JORGE RODRIGUES SIMAO

ADVOCACI NASCUNT, UR JUDICES SIUNT

Punishment and Culture

Criminology Week 1: What is Criminology? What is Crime? Who Decides?

PC1

During the 1980s, the United States began to focus less upon offender rehabilitation strategies and increasingly upon the use of various get-tough imprisonment and other intermediate punishment measures, including home confinement, electronic surveillance, and daily reporting centers.

The increased reliance upon imprisonment and intermediate punishments resulted in major increases in the number and proportion of the base population subject to some form of penal control, despite general decreases in crime rates. In attempts to explain this escalation in penal control, a series of theoretical frameworks have been proposed. Among these are net-widening, carceral society, minimum security society, maximum security society, new penology, and most recently the culture of control.

Emerging from these various theoretical interpretations has been a general debate over whether these increasing penal control trends do, indeed, reflect the emergence of a postmodern or new penology or merely the continuation of trends associated with the modern or old penology.
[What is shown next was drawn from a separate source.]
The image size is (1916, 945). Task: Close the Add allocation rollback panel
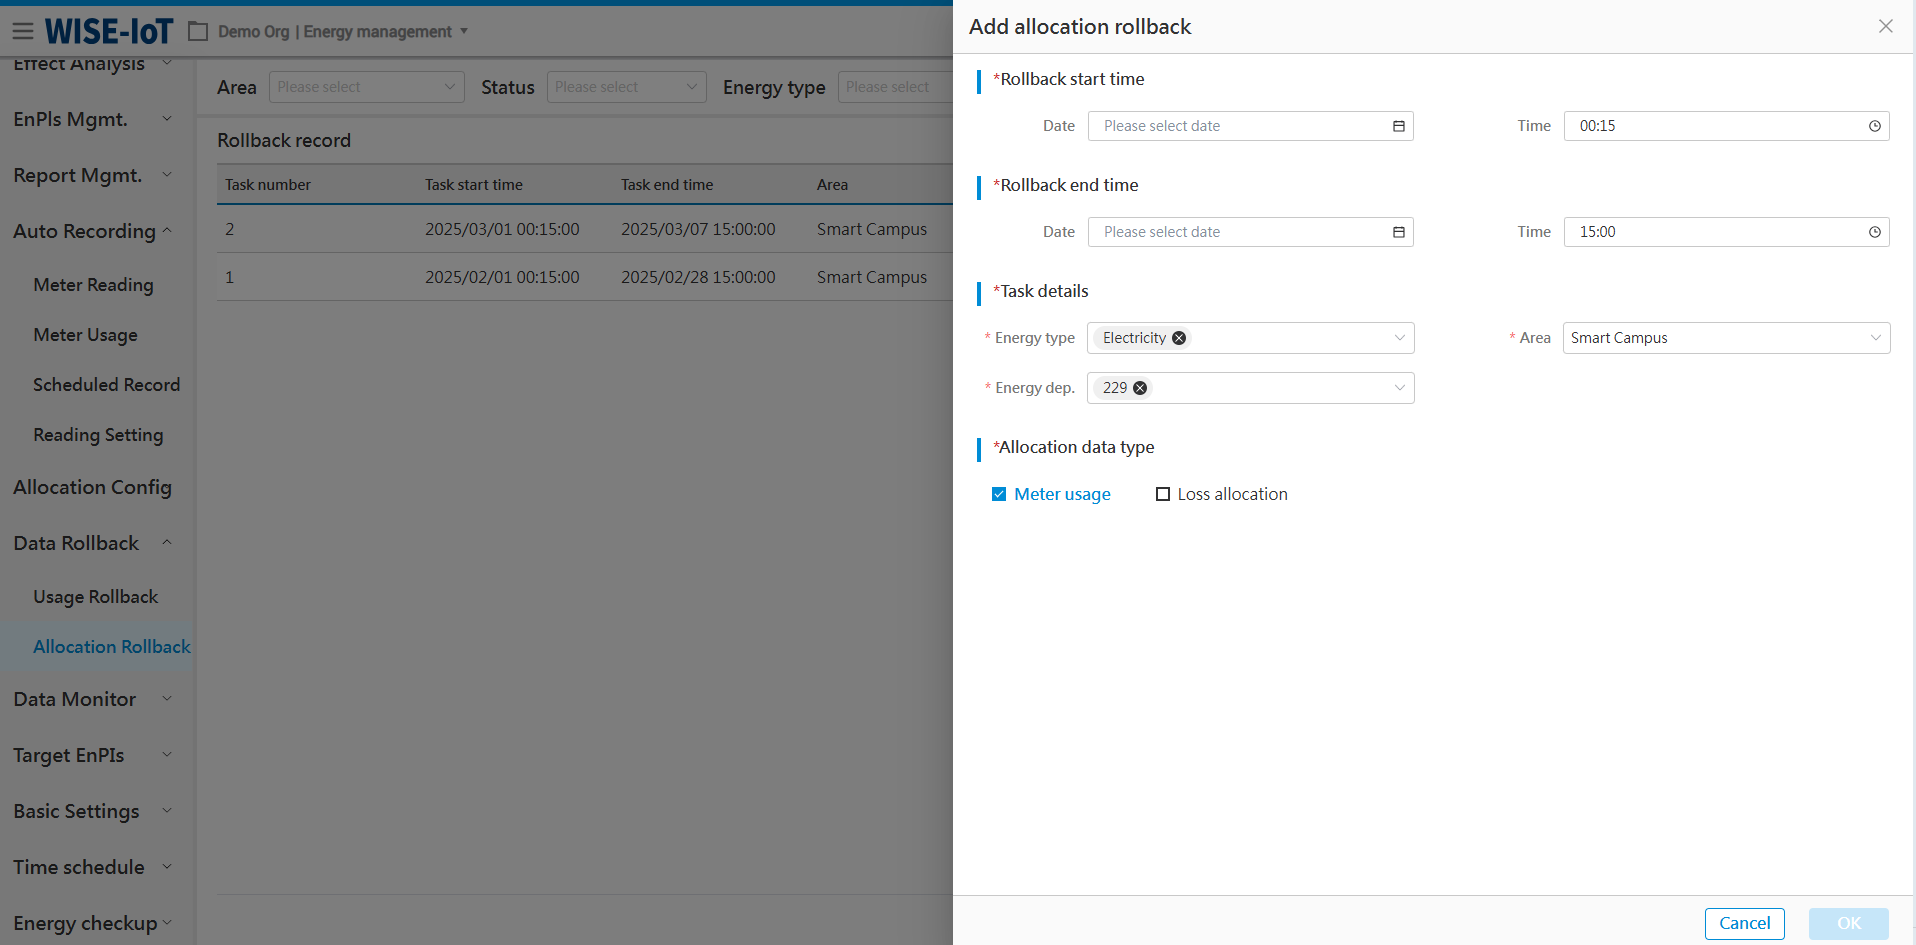tap(1885, 27)
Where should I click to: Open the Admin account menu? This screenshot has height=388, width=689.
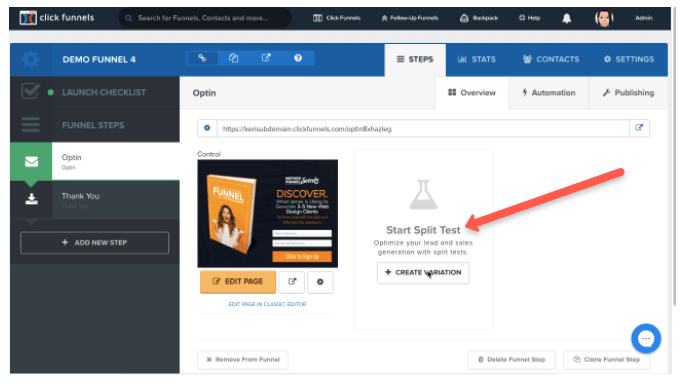click(643, 18)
In terms of a postmodern interpretation of contemporary penology, Feeley and Simon (1992) claimed that several distinct features have evolved to distinguish postmodern penology, or what they term the “new penology,” from modern penology or “old penology.” The authors contended that the old penology was focused upon offender rehabilitation, transformation, or people-changing, whereas the new penology is focused upon offender risk management.

Feeley and Simon elaborated that the differences in penal techniques involve a general shift from old penology’s reliance upon social technologies to change offender behaviors to new penology’s focus upon administrative technologies for offender-management: profiling, auditing, risk screening, and around-the-clock surveillance. Lemert (1993) took exception to Feeley and Simon’s claims that penology is in the midst of developing new strategies aimed at increasing control over particular groups of offenders through his examination of contemporary probation practices.

Lemert argued that current probation practices are largely unchanged from those practiced throughout the twentieth century. He elaborated that the deterioration in probation supervision that has occurred is because of patterned reductions in probation staff and major increases in caseloads.

The end result has been what Lemert called “bank loading,” an old practice with a new name that involves probation officers focusing their time and energy upon their most serious cases while largely ignoring the remainder of their caseloads.

Lemert concluded that Feeley and Simon’s contention “that probation realizes the claims made for it as a part of a new penology or indeed whether its changes have been undertaken as logical consequence of such penology must be doubted” (1993, 460).

Garland (2001) placed the old versus new penology debate into a broader context. He suggested that it is not so much a question of a new or an old penology but rather what has actually taken place in penology. It is in this regard that Garland claimed there has developed an increasingly strident and vindictive “culture of control.”

Garland elaborated that emerging from late modernity have been a series of social disruptions, dislocations, and disorder that, in turn, have led to an overriding public concern for stability and order. Garland concluded that the quest for stability and order has resulted in a series of penal policies and practices that together have resulted in a “culture of control.”

The end result is more offenders subject to both new and old penal practices and technologies. These previous theoretical interpretations of penal trends have been based largely upon fragmented, uneven, and discontinuous empirical documentation. Notably absent from the literature have been more broadly conceived empirical studies that address system wide practices, consequences, and trends over time.

As a result, whether penology has, in fact, moved from previous “old” practices into clearly “new” practices remains questionable. For example, is the previous focus upon offender treatment indeed dead? Is offender risk management the current and future foundation of contemporary penology? Or, alternatively, is there a more complicated blend of penal practices emerging that reflect the ever-continuing ambiguity and quest for crime control? In an effort to address these questions, this texts provides a case study of Florida’s penal practices, reforms, and consequences from 1970 to 2007.

Included in the texts introduction are efforts to reform Florida’s sentencing practices, use of imprisonment, use of community supervision, and the emergent penal control and crime incident-related trends. A salient finding that emerges from this case study is the documentation of a transition in Florida’s penal practices from an indeterminate offender rehabilitation focus that has been blurred over the past thirty-five years with an increasing emphasis upon offender risk management, imprisonment, and community surveillance. The end result is a lingering interest in certain offender treatment prospects coupled with a clear priority upon offender risk management, imprisonment, community surveillance, and control.